____ Data for the task

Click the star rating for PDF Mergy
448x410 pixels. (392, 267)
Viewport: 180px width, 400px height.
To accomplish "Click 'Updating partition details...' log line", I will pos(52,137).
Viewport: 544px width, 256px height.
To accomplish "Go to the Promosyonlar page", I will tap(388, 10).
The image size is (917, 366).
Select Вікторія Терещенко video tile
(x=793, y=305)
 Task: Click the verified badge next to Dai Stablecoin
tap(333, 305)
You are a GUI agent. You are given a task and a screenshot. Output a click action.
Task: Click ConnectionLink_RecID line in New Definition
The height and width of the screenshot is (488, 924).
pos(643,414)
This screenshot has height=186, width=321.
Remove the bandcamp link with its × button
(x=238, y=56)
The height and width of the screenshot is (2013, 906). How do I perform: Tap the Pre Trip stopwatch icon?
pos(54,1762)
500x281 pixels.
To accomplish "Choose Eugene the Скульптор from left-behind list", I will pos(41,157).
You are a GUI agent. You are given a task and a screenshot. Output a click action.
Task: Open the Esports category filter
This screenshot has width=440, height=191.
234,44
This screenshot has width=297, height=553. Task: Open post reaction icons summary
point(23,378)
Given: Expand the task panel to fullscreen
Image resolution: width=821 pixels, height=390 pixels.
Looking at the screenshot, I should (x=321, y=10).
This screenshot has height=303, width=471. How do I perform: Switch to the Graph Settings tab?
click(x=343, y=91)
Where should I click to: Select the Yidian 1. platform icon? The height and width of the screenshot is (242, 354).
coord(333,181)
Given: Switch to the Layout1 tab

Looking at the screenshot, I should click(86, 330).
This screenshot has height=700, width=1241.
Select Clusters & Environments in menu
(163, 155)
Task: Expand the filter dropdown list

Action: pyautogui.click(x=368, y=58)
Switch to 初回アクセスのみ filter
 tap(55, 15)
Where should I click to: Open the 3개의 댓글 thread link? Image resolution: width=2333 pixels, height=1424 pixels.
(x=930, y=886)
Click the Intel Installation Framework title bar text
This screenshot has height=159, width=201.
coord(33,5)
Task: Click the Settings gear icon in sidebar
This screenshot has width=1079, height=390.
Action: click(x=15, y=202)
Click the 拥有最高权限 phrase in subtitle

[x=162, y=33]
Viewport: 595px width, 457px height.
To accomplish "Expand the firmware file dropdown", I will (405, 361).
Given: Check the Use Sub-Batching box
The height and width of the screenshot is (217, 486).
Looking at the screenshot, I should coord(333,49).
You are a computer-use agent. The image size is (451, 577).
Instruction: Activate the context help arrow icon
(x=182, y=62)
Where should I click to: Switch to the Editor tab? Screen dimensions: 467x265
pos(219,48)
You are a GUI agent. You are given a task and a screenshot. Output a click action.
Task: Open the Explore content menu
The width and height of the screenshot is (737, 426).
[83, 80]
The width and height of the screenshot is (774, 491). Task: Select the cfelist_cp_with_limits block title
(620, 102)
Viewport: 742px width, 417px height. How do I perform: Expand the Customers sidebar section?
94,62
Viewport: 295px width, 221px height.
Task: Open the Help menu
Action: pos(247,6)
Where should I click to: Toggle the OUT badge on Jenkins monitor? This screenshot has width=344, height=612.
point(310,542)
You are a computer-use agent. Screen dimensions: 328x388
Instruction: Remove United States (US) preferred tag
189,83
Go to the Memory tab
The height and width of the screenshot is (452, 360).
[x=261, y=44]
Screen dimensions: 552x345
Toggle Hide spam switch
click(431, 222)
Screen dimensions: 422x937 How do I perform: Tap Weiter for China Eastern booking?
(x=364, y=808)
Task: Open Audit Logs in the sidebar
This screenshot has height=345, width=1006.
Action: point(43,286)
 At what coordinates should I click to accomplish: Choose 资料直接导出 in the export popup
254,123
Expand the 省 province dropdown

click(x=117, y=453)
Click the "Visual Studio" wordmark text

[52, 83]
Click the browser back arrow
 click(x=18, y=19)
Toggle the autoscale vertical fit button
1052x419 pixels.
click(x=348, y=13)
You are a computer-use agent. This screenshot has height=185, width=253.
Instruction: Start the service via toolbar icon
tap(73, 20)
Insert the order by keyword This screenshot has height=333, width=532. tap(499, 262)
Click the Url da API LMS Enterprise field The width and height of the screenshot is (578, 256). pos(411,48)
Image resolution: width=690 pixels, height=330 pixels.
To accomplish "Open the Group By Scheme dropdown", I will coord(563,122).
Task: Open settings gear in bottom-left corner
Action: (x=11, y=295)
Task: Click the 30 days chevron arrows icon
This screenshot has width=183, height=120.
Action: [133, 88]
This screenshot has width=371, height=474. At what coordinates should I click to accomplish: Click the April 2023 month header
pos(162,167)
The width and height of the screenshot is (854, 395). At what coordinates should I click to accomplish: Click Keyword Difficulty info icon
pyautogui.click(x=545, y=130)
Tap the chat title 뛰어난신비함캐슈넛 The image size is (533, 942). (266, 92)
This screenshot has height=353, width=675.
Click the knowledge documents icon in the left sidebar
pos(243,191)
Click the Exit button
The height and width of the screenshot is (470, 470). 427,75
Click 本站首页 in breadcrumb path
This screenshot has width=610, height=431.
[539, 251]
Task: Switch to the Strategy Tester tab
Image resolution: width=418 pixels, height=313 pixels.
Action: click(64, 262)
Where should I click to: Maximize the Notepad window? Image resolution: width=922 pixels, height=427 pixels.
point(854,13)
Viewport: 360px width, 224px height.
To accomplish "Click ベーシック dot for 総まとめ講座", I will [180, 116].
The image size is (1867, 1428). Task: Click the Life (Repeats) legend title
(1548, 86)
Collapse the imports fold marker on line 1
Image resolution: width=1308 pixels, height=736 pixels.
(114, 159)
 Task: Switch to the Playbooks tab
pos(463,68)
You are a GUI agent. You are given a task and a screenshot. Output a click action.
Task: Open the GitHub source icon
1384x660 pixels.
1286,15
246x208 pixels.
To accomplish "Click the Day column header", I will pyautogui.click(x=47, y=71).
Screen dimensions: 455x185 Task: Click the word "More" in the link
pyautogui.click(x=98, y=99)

________

Render every line of the records above as a numbered list, leaving out the blank lines.

1. Click the star rating for PDF Mergy
2. 448x410 pixels. (392, 267)
3. Viewport: 180px width, 400px height.
4. To accomplish "Click 'Updating partition details...' log line", I will pos(52,137).
5. Viewport: 544px width, 256px height.
6. To accomplish "Go to the Promosyonlar page", I will tap(388, 10).
7. The image size is (917, 366).
8. Select Вікторія Терещенко video tile
9. (x=793, y=305)
10.  Task: Click the verified badge next to Dai Stablecoin
11. tap(333, 305)
12. You are a GUI agent. You are given a task and a screenshot. Output a click action.
13. Task: Click ConnectionLink_RecID line in New Definition
14. The height and width of the screenshot is (488, 924).
15. pos(643,414)
16. This screenshot has height=186, width=321.
17. Remove the bandcamp link with its × button
18. (x=238, y=56)
19. The height and width of the screenshot is (2013, 906). How do I perform: Tap the Pre Trip stopwatch icon?
20. pos(54,1762)
21. 500x281 pixels.
22. To accomplish "Choose Eugene the Скульптор from left-behind list", I will pos(41,157).
23. You are a GUI agent. You are given a task and a screenshot. Output a click action.
24. Task: Open the Esports category filter
25. This screenshot has width=440, height=191.
26. 234,44
27. This screenshot has width=297, height=553. Task: Open post reaction icons summary
28. point(23,378)
29. Given: Expand the task panel to fullscreen
30. Image resolution: width=821 pixels, height=390 pixels.
31. Looking at the screenshot, I should (x=321, y=10).
32. This screenshot has height=303, width=471. How do I perform: Switch to the Graph Settings tab?
33. click(x=343, y=91)
34. Where should I click to: Select the Yidian 1. platform icon? The height and width of the screenshot is (242, 354).
35. coord(333,181)
36. Given: Switch to the Layout1 tab
37. Looking at the screenshot, I should click(86, 330).
38. This screenshot has height=700, width=1241.
39. Select Clusters & Environments in menu
40. (163, 155)
41. Task: Expand the filter dropdown list
42. Action: pyautogui.click(x=368, y=58)
43. Switch to 初回アクセスのみ filter
44.  tap(55, 15)
45. Where should I click to: Open the 3개의 댓글 thread link? Image resolution: width=2333 pixels, height=1424 pixels.
46. (x=930, y=886)
47. Click the Intel Installation Framework title bar text
48. This screenshot has height=159, width=201.
49. coord(33,5)
50. Task: Click the Settings gear icon in sidebar
51. This screenshot has width=1079, height=390.
52. Action: click(x=15, y=202)
53. Click the 拥有最高权限 phrase in subtitle
54. [x=162, y=33]
55. Viewport: 595px width, 457px height.
56. To accomplish "Expand the firmware file dropdown", I will (405, 361).
57. Given: Check the Use Sub-Batching box
58. The height and width of the screenshot is (217, 486).
59. Looking at the screenshot, I should coord(333,49).
60. You are a computer-use agent. The image size is (451, 577).
61. Instruction: Activate the context help arrow icon
62. (x=182, y=62)
63. Where should I click to: Switch to the Editor tab? Screen dimensions: 467x265
64. pos(219,48)
65. You are a GUI agent. You are given a task and a screenshot. Output a click action.
66. Task: Open the Explore content menu
67. The width and height of the screenshot is (737, 426).
68. [83, 80]
69. The width and height of the screenshot is (774, 491). Task: Select the cfelist_cp_with_limits block title
70. (620, 102)
71. Viewport: 742px width, 417px height. How do I perform: Expand the Customers sidebar section?
72. 94,62
73. Viewport: 295px width, 221px height.
74. Task: Open the Help menu
75. Action: pos(247,6)
76. Where should I click to: Toggle the OUT badge on Jenkins monitor? This screenshot has width=344, height=612.
77. point(310,542)
78. You are a computer-use agent. Screen dimensions: 328x388
79. Instruction: Remove United States (US) preferred tag
80. 189,83
81. Go to the Memory tab
82. The height and width of the screenshot is (452, 360).
83. [x=261, y=44]
84. Screen dimensions: 552x345
85. Toggle Hide spam switch
86. click(431, 222)
87. Screen dimensions: 422x937 How do I perform: Tap Weiter for China Eastern booking?
88. (x=364, y=808)
89. Task: Open Audit Logs in the sidebar
90. This screenshot has height=345, width=1006.
91. Action: point(43,286)
92.  At what coordinates should I click to accomplish: Choose 资料直接导出 in the export popup
93. 254,123
94. Expand the 省 province dropdown
95. click(x=117, y=453)
96. Click the "Visual Studio" wordmark text
97. [52, 83]
98. Click the browser back arrow
99.  click(x=18, y=19)
100. Toggle the autoscale vertical fit button
101. 1052x419 pixels.
102. click(x=348, y=13)
103. You are a computer-use agent. This screenshot has height=185, width=253.
104. Instruction: Start the service via toolbar icon
105. tap(73, 20)
106. Insert the order by keyword This screenshot has height=333, width=532. tap(499, 262)
107. Click the Url da API LMS Enterprise field The width and height of the screenshot is (578, 256). pos(411,48)
108. Image resolution: width=690 pixels, height=330 pixels.
109. To accomplish "Open the Group By Scheme dropdown", I will coord(563,122).
110. Task: Open settings gear in bottom-left corner
111. Action: (x=11, y=295)
112. Task: Click the 30 days chevron arrows icon
113. This screenshot has width=183, height=120.
114. Action: [133, 88]
115. This screenshot has width=371, height=474. At what coordinates should I click to accomplish: Click the April 2023 month header
116. pos(162,167)
117. The width and height of the screenshot is (854, 395). At what coordinates should I click to accomplish: Click Keyword Difficulty info icon
118. pyautogui.click(x=545, y=130)
119. Tap the chat title 뛰어난신비함캐슈넛 The image size is (533, 942). (266, 92)
120. This screenshot has height=353, width=675.
121. Click the knowledge documents icon in the left sidebar
122. pos(243,191)
123. Click the Exit button
124. The height and width of the screenshot is (470, 470). 427,75
125. Click 本站首页 in breadcrumb path
126. This screenshot has width=610, height=431.
127. [539, 251]
128. Task: Switch to the Strategy Tester tab
129. Image resolution: width=418 pixels, height=313 pixels.
130. Action: click(64, 262)
131. Where should I click to: Maximize the Notepad window? Image resolution: width=922 pixels, height=427 pixels.
132. point(854,13)
133. Viewport: 360px width, 224px height.
134. To accomplish "Click ベーシック dot for 総まとめ講座", I will [180, 116].
135. The image size is (1867, 1428). Task: Click the Life (Repeats) legend title
136. (1548, 86)
137. Collapse the imports fold marker on line 1
138. Image resolution: width=1308 pixels, height=736 pixels.
139. (114, 159)
140.  Task: Switch to the Playbooks tab
141. pos(463,68)
142. You are a GUI agent. You are given a task and a screenshot. Output a click action.
143. Task: Open the GitHub source icon
144. 1384x660 pixels.
145. 1286,15
146. 246x208 pixels.
147. To accomplish "Click the Day column header", I will pyautogui.click(x=47, y=71).
148. Screen dimensions: 455x185 Task: Click the word "More" in the link
149. pyautogui.click(x=98, y=99)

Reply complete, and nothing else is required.